The key sticking points appear to be timelines and mounting questions about the credibility of the Afghan government.
Administration officials said Wednesday that Obama wants to make it clear that the U.S. commitment in Afghanistan is not open-ended. The war is now in its ninth year and is claiming U.S. lives at a record pace as military leaders say the Taliban has the upper hand in many parts of the country.
The options presented to Obama by his war council are now likely to be amended.
Military officials say one approach is a compromise battle plan that would add 30,000 or more U.S. forces atop a record 68,000 in the country now. They described it as "half and half," meaning half fighting and half training and holding ground so the Afghans can regroup.
The White House says Obama has not made a final choice, though military and other officials have said he appears near to approving a slightly smaller increase than war commander Gen. Stanley McChrystal wants at the outset.
Among the options for Obama would be ways to phase in additional troops, perhaps eventually equaling McChrystal's full request, based on security or other conditions in Afghanistan and in response to pending decisions on troops levels by some U.S. allies fighting in Afghanistan.
The White House has chafed under criticism from Republicans and some outside critics that Obama is dragging his feet to make a decision.
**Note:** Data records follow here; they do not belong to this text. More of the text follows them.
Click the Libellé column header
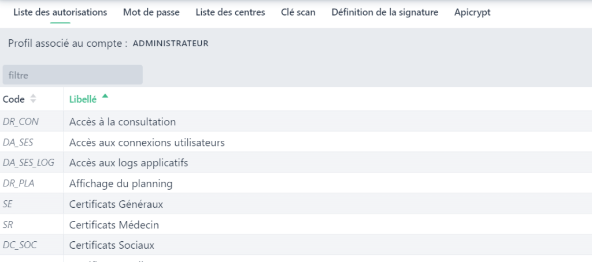 (83, 99)

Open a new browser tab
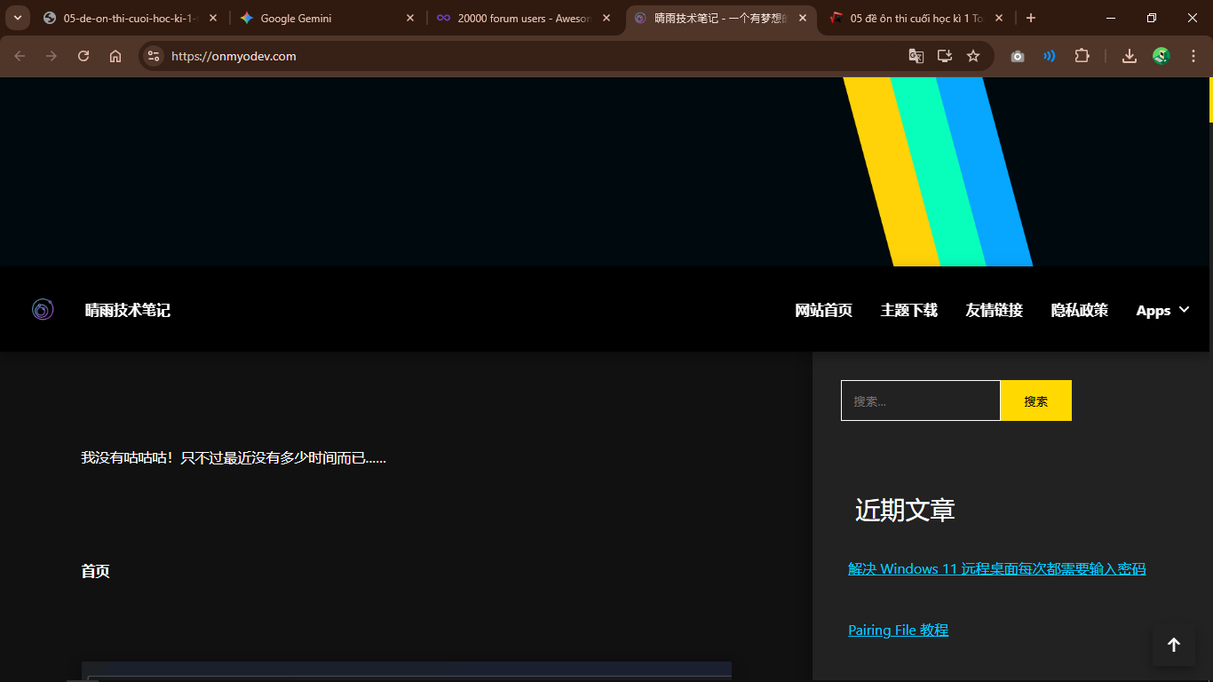point(1031,18)
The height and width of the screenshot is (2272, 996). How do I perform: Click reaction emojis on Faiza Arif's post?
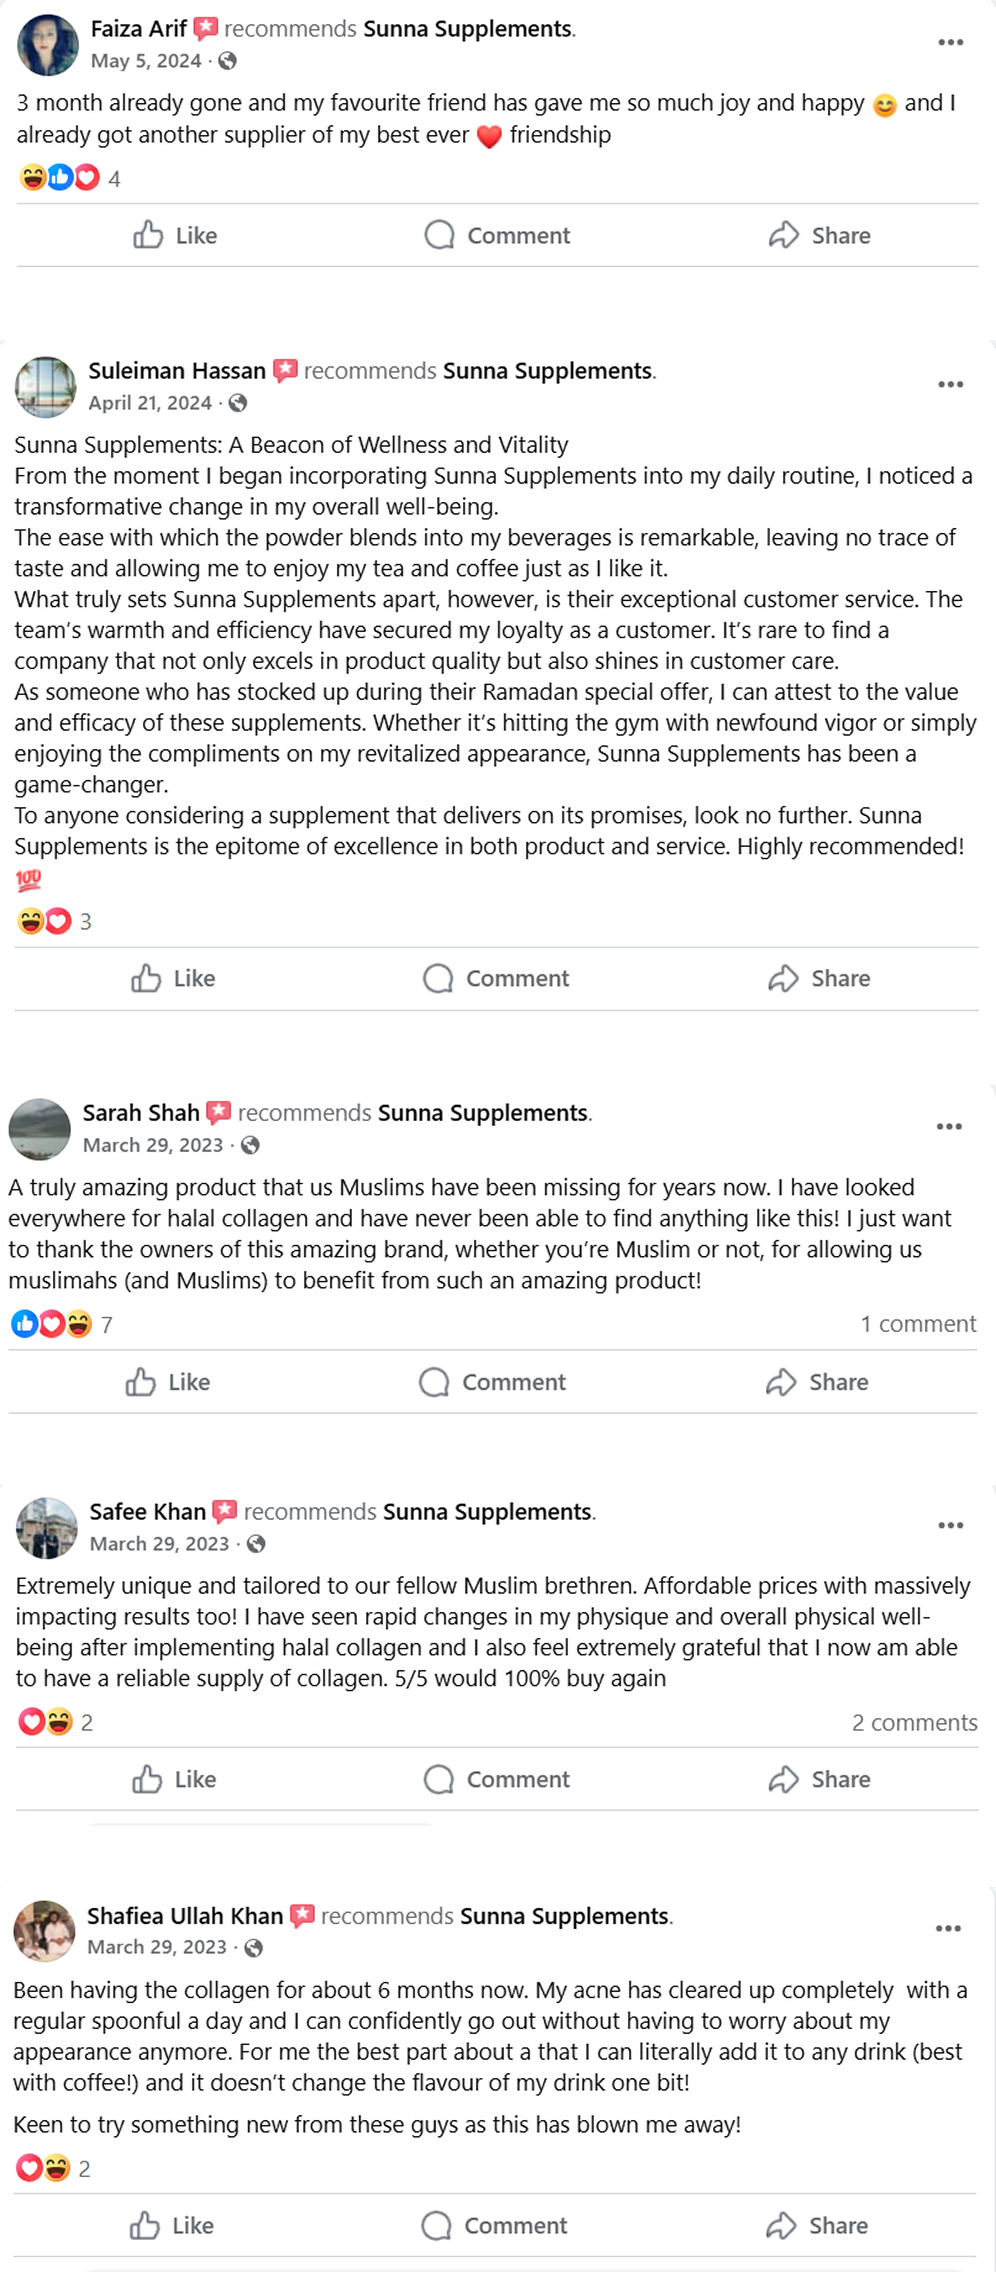[x=59, y=178]
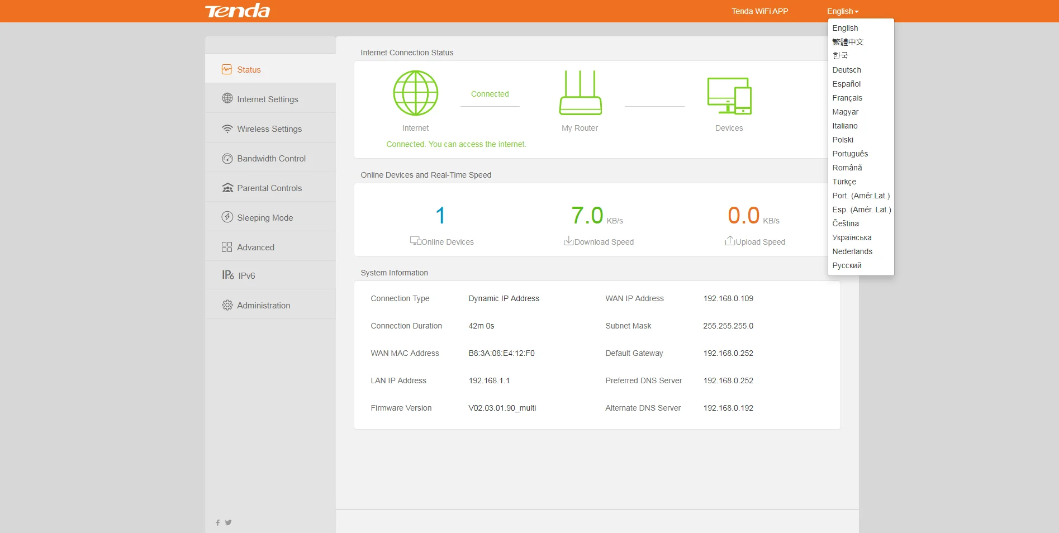The width and height of the screenshot is (1059, 533).
Task: Collapse the English language dropdown
Action: (842, 11)
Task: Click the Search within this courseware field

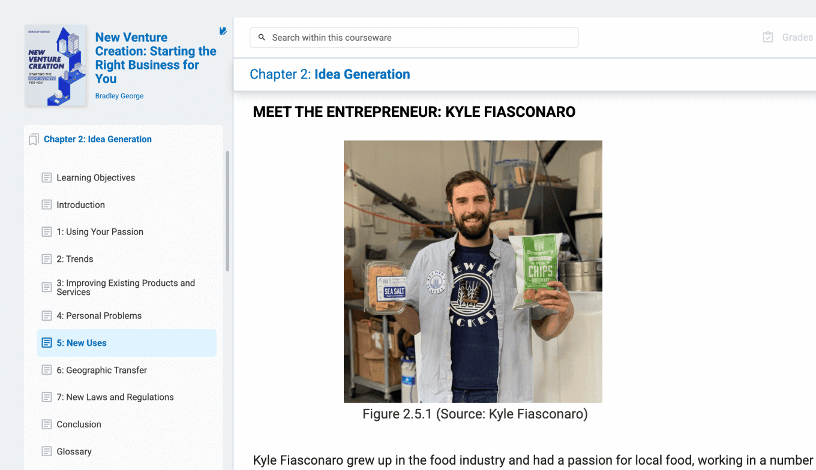Action: coord(414,37)
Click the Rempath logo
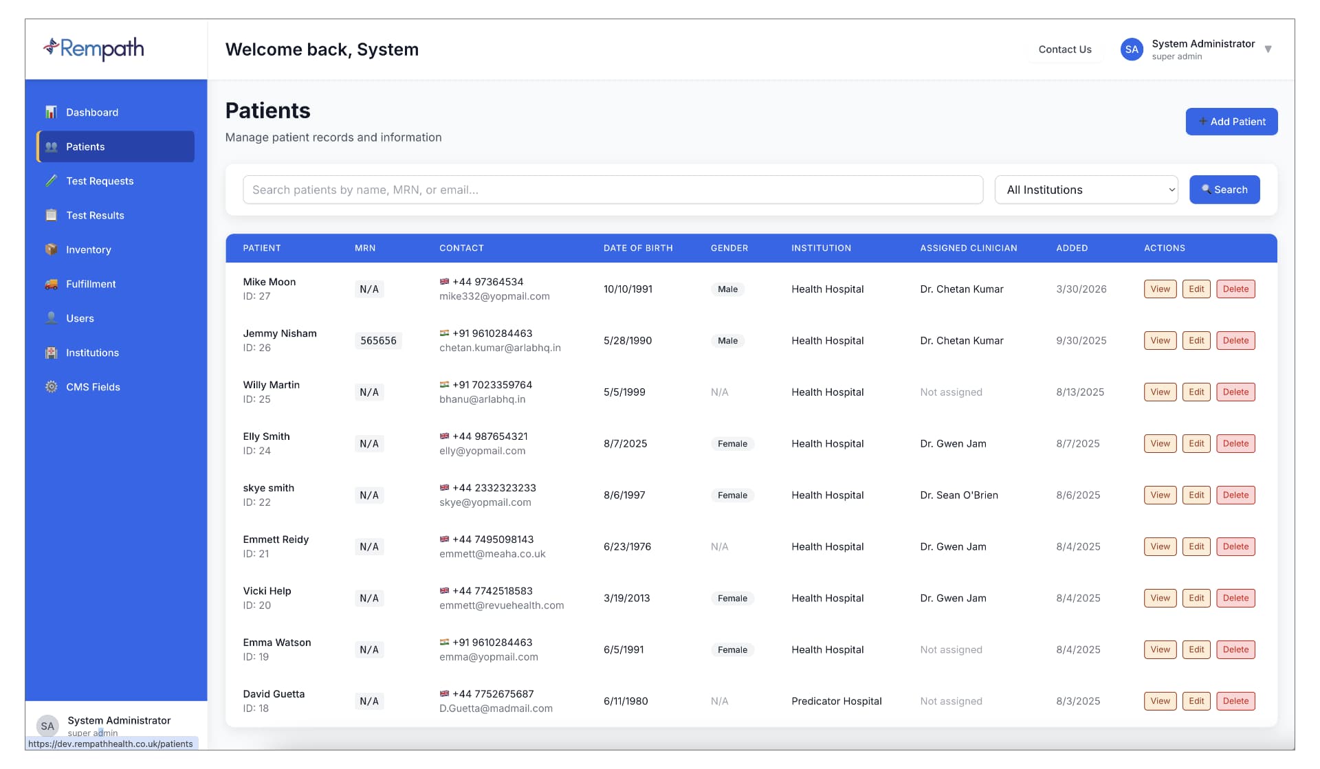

Obama's top military advisers have said they are comfortable with the pace of the process, and senior military officials have pointed out that the president still has time since no additional forces could begin flowing into Afghanistan until early next year.
Under the scenario featuring about 30,000 more troops, that number most likely would be assembled from three Army brigades and a Marine Corps contingent, plus a new headquarters operation that would be manned by another 7,000 or more troops, a senior military official said. There would be a heavy emphasis on the training of Afghan forces, and the reinforcements Obama sends could include thousands of U.S. military trainers.
Another official stressed that Obama is considering a range of possibilities for the military expansion, and that his eventual decision will cover changes in U.S. approach beyond the addition of troops. The stepped-up training and partnership operation with Afghan forces would be part of that effort, the official said, although expansion of a better-trained Afghan force long has been part of the U.S objective and the key to an eventual U.S. and allied exit from the country.
With the Taliban-led insurgency expanding in size and ability, U.S. military strategy already has shifted to focus on heading off the fighters and protecting Afghan civilians. The evolving U.S. policy, already remapped early in Obama's tenure, increasingly acknowledges that the insurgency can be blunted but not defeated outright by force.
British Prime Minister Gordon Brown said Wednesday he expects Obama to announce his decision on sending more U.S. troops to Afghanistan within days.
Brown told lawmakers in the House of Commons on Wednesday that he had recently spoken to Obama, "and I expect him to announce in a few days what his numbers for Afghanistan will be."
Asked about Brown's comment, the White House referred to press secretary Robert Gibbs' statement Tuesday that Obama's decision was still weeks away.
The head of the U.S. Central Command also said a decision is near.
Gen. David Petraeus spoke to CNN on Wednesday shortly before heading into the White House war council session, where troop numbers were under discussion.
"I think we are indeed nearing a decision on this very important topic," Petraeus said.
Associated Press writer Pamela Hess contributed to this report.